The appetite suppressants we use are related to Fen-Phen but they aren’t the same. Fen-Phen was a combination of two separate medications, Fenfluramine and Phentermine. Fenfluramine is the half of the medication that caused heart problems and is now banned worldwide. Phentermine walked away without any restrictions or warnings and is still considered safe.

It is similar to what happened to the cholesterol drug Baycol that was banned because it caused liver failure and death while the other cholesterol drugs in the same category (Lipitor, Zocor, Crestor, etc.) are all still considered safe. There are numerous other examples of this happening in medicine including Vioxx which had to be pulled from the market for health concerns while Celebrex the other drug in that category is still safely used by millions of people.

Of note, Qsymia the appetite suppressant approved by the FDA in 2012 is comprised of phentermine, which means that phentermine essentially received re-approval by the FDA 60 years after it’s initial approval in the1950’s.

Will the appetite suppressants make me jittery?

The appetite suppressants are stimulants so it can take your body a day or two to get used to the medication. The first couple of days some people can feel a little bit “jazzy,” kind of a “zoom, zoom” like feeling, but you shouldn’t feel jittery or agitated.

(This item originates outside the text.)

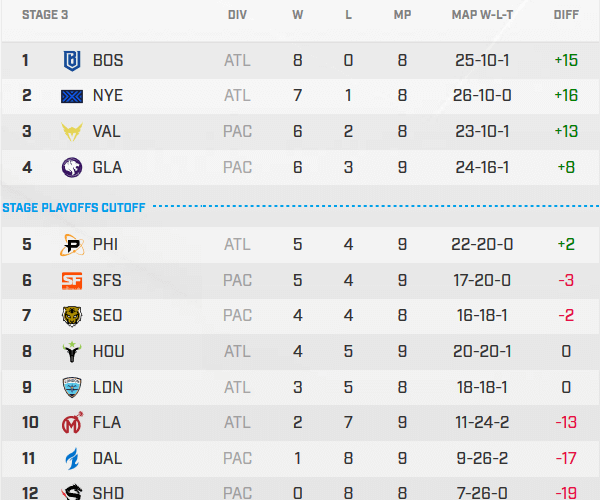Click the Boston Uprising team logo

[72, 60]
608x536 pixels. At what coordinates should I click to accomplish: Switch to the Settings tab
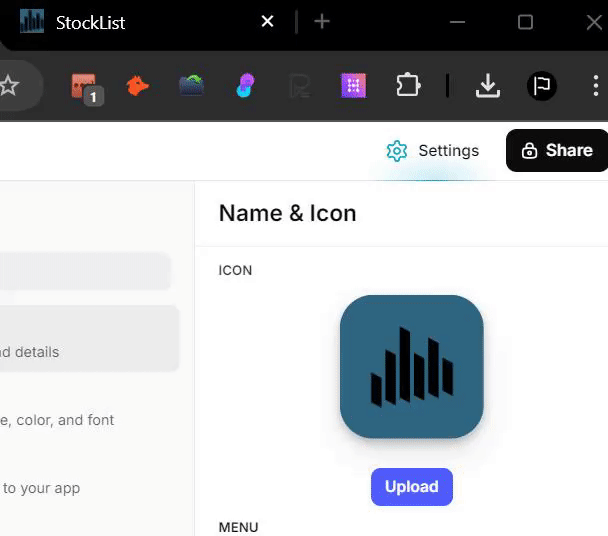point(432,151)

By day three or four the stimulation the medication provides starts to feel about as strong as a cup of coffee. Most people actually like the little pick me up that the medication provides.

Will the appetite suppressants make me anxious?

Among those with anxiety issues this is a very common fear but it is rarely, if ever, an issue.

Will the appetite suppressants keep me up at night?

On the first day or two, as the body is getting used to the medication, there can be some sleep disturbance. After those first couple of days, sleep issues usually aren’t a problem as long as the medication is taken early enough in the day.

Will the appetite suppressants raise my blood pressure?

Studies show that the appetite suppressants on average actually lower blood pressure by a few points and only minimally increase the heart rate by a beat or two. In the real world, because of our patients’ weight loss, almost everyone’s blood pressure and heart rates improve.

In our experience, less than 0.2% of our patients have experienced any significant change in blood pressure or heart rate, and then it has only been to a minor degree. And for those whose blood pressure is already controlled with medication we have never had any issue with their blood pressure because of the appetite suppressants.

Are the appetite suppressants similar to “meth”?

The appetite suppressants are in the same amphetamine-based category of medication as Ritalin and Adderall, which are used by millions of children everyday. Comparing phentermine to “meth” would be the equivalent of comparing codeine to opium because both compounds are opiate-based.

Are the appetite suppressants addictive?

From a physical standpoint the appetite suppressants create no physiological dependence. The National Institute on Drug Abuse ranks phentermine 148th and represents less than 0.03% of all drugs with abuse potential.